What is Lynch Syndrome
Lynch syndrome is an autosomal dominant disease (i. e., whose genes are passed from father or mother to son or daughter) associated with a hereditary predisposition to the development of several types of cancer, mainly colorectal, endometrial and other types of digestive and urinary tract cancers. It is one of the most common hereditary syndromes for cancer predisposition in the human species.
The disease is responsible for 2% to 3% of colorectal cancer cases in the world and for 5% of the occurrences of this neoplasm in Brazil, where about 34 thousand new cases are diagnosed per year.

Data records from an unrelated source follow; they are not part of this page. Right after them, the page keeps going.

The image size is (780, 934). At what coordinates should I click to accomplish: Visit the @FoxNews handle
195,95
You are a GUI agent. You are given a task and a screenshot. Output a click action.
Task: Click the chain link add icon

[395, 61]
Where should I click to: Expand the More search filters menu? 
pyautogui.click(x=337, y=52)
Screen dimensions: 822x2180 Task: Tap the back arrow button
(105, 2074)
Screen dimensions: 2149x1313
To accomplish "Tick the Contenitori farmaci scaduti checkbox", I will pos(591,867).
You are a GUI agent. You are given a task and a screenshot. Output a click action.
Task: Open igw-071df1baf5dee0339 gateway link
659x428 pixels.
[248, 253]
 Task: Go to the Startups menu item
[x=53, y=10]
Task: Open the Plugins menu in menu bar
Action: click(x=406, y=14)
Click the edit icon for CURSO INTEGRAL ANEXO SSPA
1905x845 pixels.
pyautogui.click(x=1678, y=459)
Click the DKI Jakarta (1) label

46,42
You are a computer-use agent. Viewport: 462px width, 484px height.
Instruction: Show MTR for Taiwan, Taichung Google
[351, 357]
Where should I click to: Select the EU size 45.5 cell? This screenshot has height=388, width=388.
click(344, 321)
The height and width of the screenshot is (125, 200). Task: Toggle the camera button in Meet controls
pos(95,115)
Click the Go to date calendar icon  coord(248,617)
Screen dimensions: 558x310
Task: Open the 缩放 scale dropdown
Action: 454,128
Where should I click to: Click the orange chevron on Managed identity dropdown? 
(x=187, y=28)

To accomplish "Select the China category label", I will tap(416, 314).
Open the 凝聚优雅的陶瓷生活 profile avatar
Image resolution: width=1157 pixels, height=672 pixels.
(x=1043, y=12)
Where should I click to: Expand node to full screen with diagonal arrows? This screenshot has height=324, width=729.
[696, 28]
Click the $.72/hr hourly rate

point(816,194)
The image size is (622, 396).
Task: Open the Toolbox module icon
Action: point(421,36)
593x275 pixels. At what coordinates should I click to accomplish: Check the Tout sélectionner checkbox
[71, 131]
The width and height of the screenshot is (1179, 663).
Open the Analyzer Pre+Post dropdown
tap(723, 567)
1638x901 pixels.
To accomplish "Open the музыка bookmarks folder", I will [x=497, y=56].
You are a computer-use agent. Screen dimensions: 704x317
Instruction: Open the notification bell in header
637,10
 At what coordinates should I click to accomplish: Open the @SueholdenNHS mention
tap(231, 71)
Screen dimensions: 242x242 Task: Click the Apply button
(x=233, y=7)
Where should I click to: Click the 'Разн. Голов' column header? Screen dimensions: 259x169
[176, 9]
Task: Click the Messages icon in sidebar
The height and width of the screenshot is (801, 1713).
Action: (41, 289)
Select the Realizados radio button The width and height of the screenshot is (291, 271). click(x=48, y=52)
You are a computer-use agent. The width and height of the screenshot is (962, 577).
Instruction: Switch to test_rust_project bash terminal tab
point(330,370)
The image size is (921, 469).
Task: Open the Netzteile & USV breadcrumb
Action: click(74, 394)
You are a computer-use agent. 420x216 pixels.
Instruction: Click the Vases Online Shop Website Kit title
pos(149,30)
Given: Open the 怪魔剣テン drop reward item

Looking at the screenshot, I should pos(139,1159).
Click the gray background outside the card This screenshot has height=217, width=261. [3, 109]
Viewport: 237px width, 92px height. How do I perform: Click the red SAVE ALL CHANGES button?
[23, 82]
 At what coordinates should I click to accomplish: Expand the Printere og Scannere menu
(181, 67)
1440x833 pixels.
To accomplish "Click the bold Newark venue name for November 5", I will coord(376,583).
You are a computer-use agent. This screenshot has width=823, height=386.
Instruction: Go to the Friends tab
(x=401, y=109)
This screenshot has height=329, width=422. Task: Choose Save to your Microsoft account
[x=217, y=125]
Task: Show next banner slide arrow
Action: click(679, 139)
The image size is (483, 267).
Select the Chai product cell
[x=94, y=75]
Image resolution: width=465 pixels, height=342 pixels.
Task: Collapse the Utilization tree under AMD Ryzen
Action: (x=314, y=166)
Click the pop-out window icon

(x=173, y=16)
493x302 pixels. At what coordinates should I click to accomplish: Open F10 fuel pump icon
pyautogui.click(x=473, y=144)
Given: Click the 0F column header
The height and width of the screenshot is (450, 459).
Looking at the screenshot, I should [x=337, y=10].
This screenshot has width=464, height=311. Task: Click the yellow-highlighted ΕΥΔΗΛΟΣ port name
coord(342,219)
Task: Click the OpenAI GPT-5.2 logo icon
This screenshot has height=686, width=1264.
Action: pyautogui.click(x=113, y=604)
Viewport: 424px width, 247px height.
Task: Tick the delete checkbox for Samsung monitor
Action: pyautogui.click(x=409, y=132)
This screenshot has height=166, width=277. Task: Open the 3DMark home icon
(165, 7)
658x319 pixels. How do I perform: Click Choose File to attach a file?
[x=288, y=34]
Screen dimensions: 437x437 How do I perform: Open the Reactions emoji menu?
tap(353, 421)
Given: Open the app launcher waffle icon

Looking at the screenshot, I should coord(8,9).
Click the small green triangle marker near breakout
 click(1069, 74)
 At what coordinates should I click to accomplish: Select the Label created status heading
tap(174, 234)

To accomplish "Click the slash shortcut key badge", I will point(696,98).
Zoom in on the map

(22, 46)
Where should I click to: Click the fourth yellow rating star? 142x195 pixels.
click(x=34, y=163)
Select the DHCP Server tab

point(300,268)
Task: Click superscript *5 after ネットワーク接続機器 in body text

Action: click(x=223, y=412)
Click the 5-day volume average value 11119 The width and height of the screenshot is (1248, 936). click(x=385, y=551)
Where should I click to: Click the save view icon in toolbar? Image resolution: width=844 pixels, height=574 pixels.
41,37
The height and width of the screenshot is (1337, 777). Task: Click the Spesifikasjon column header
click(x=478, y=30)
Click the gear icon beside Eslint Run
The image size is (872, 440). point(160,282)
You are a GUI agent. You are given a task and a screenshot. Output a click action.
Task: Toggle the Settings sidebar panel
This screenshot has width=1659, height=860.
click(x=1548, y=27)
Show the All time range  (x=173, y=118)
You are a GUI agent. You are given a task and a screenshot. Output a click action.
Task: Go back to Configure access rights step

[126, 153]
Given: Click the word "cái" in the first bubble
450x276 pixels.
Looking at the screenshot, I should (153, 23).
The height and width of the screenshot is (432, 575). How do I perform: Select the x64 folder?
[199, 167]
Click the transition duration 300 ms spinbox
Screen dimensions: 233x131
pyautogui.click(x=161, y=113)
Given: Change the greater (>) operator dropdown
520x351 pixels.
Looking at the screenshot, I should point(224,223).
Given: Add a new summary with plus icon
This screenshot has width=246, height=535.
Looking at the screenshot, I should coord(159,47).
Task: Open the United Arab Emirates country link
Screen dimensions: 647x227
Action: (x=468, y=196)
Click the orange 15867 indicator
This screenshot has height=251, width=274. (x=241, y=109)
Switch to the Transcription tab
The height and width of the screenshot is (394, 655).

The causes of Lynch syndrome are mutations in genes that control a specific type of repair when DNA is damaged. People with the disease have a 55% to 85% risk of developing colorectal cancer by age 70, while in the general population (individuals who do not have the syndrome) this risk is 4.5%.
In general, patients with Lynch syndrome who develop colorectal cancer are diagnosed around age 40, and the precursor lesion is more likely to be a single adenoma (polyp) of the colon – unlike the multiple adenomas seen in patients with adenomatous polyposis familial, the other main hereditary form of this type of cancer.
Women with Lynch syndrome have a 40% to 60% risk of developing endometrial cancer.
Other cancers associated with Lynch syndrome are low-grade skin, ovarian, stomach, urinary tract, pancreas, small intestine, and brain cancers.
Symptoms and signs of Lynch syndrome
Symptoms of Lynch syndrome are similar to those of other forms of colorectal cancer. Here they are:
- Blood in the stool;
- Change in the functioning of the intestinal tract (alternating diarrhea and constipation);
- Abdominal pain or discomfort;
- Weakness and anemia;
- Unexplained weight loss;
- Change in stool shape (very thin and long stools);
- Abdominal mass (tumor).
Lynch syndrome diagnosis
The specific diagnosis of Lynch syndrome is confirmed through genetic testing, but determining who should be tested is complex. This is because, unlike familial adenomatous polyposis, the syndrome has no phenotypic appearance.
Therefore, a suspicion of Lynch syndrome must be based on a detailed family history. Three elements must be considered in this analysis:
- Having three or more relatives with colorectal cancer or cancer associated with Lynch syndrome;
- Colorectal cancer in at least two generations of the family; and
- At least one case of colorectal cancer before age 50 in the family.
It is important to highlight that less than a third of patients with the syndrome meet all of these criteria. Therefore, observation of the tumor origin site (ascending and transverse colon), age at diagnosis and presence of any other tumor associated with the syndrome, such as those mentioned above, are sufficient to indicate some type of screening or direct DNA testing of syndrome genes.
The most used screening tests, because they are simpler, cheaper and provide invaluable information in treatment planning, are:
- Tumor immunohistochemistry (for Lynch syndrome proteins MLH1, MSH2, MSH6, PMS2); and
- Molecular study of microsatellite instability (exam that allows us to observe whether the type of defect typical of Lynch syndrome affects regions that contain multiple repetitions of DNA bases – called microsatellites).
If the patient has an abnormality in any of these tests, it still does not mean that they have Lynch syndrome, but it is strongly suggestive. In this case, we start to study mutations in the syndrome genes through DNA tests. If a genetic alteration is found, immediate family members are indicated for screening with periodic examinations for the early detection of any associated diseases.
Patients with the syndrome should have surveillance colonoscopy every 1 to 2 years and ongoing screening for cancers associated with the disease.
Some examples of exams that may be requested:
- Periodic imaging exams (tomography or magnetic resonance imaging) of the abdomen;
- Digestive endoscopy;
- Qualitative urine test.
Lesion resection is the most common treatment for Lynch syndrome. As most tumors of this type occur before the splenic flexure, the most recommended alternative is subtotal colectomy (leaving the rectosigmoid intact).
In some cases, the oncologist may recommend chemotherapy as part of the treatment.
These patients tend to have a better prognosis than colon cancer cases in the general population, and they respond very strongly to immunotherapy treatments.
The use of AAS (acetylsalicylic acid) in low dose reduces the number of cases of colorectal cancer in Lynch syndrome. Tracking the disease and periodic examinations performed after confirmation of the diagnosis are very efficient in the early detection of diseases and tumors resulting from it, greatly increasing the chance of success and cure in the treatment.